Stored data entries
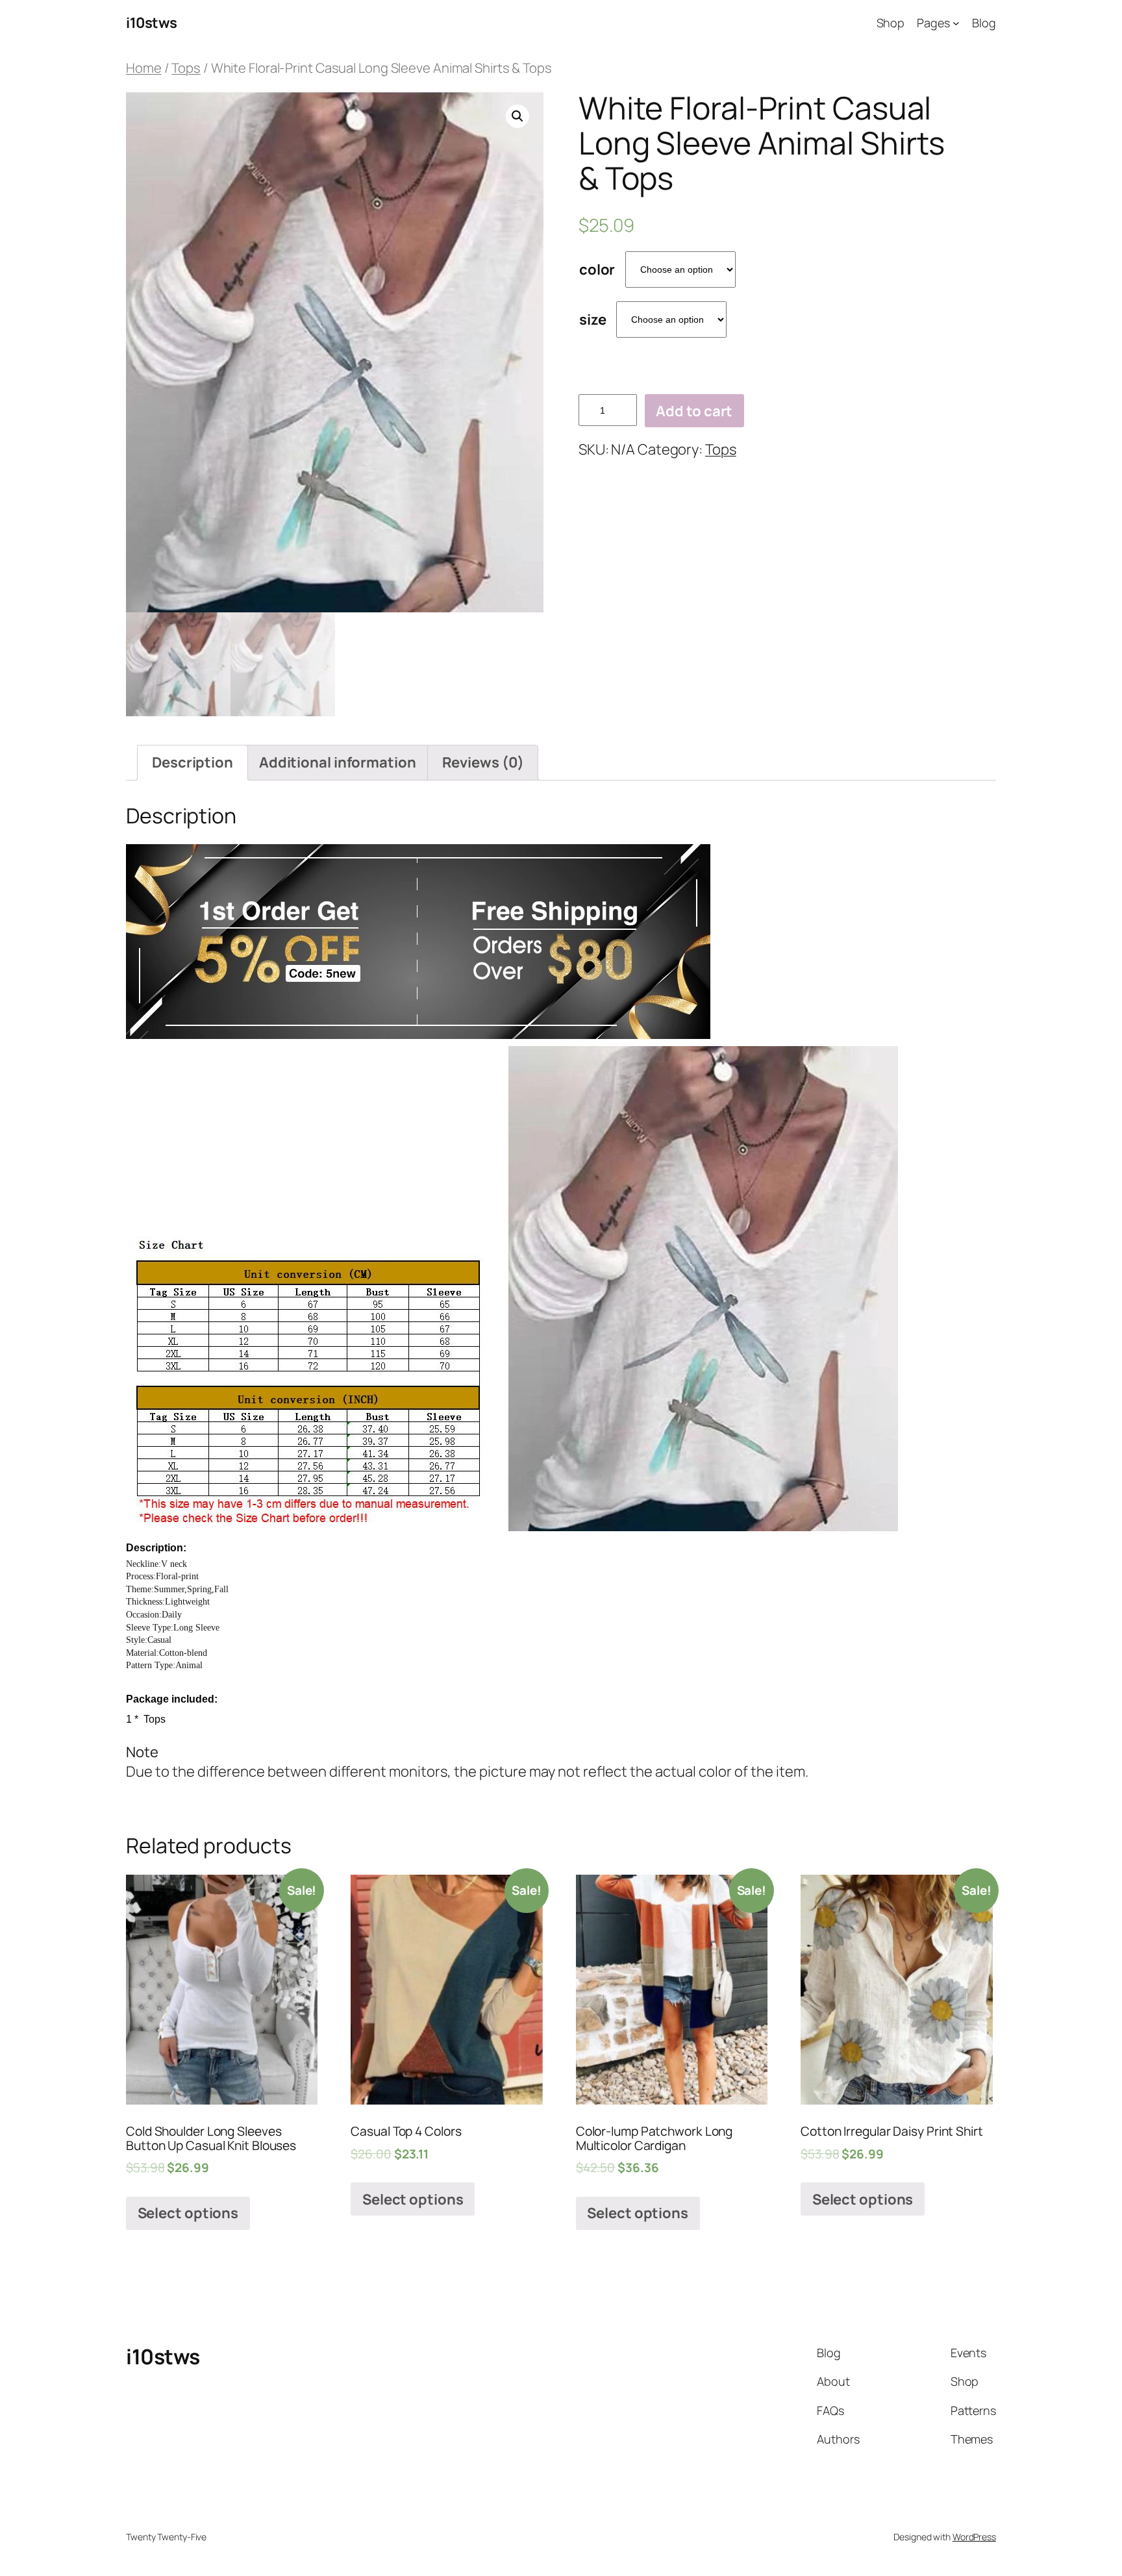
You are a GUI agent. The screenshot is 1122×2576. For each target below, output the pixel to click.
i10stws (151, 22)
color (597, 269)
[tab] (192, 763)
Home (144, 67)
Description (192, 762)
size (592, 319)
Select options (188, 2213)
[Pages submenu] (956, 23)
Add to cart (694, 411)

What you will do -> The reply must hold every line above exactly as written and none of the pictures.

Reply to the exercise ->
You are a GUI agent. The screenshot is 1122×2576. For each target below, output the pixel to click.
i10stws (151, 22)
color (597, 269)
[tab] (192, 763)
Home (144, 67)
Description (192, 762)
size (592, 319)
Select options (188, 2213)
[Pages submenu] (956, 23)
Add to cart (694, 411)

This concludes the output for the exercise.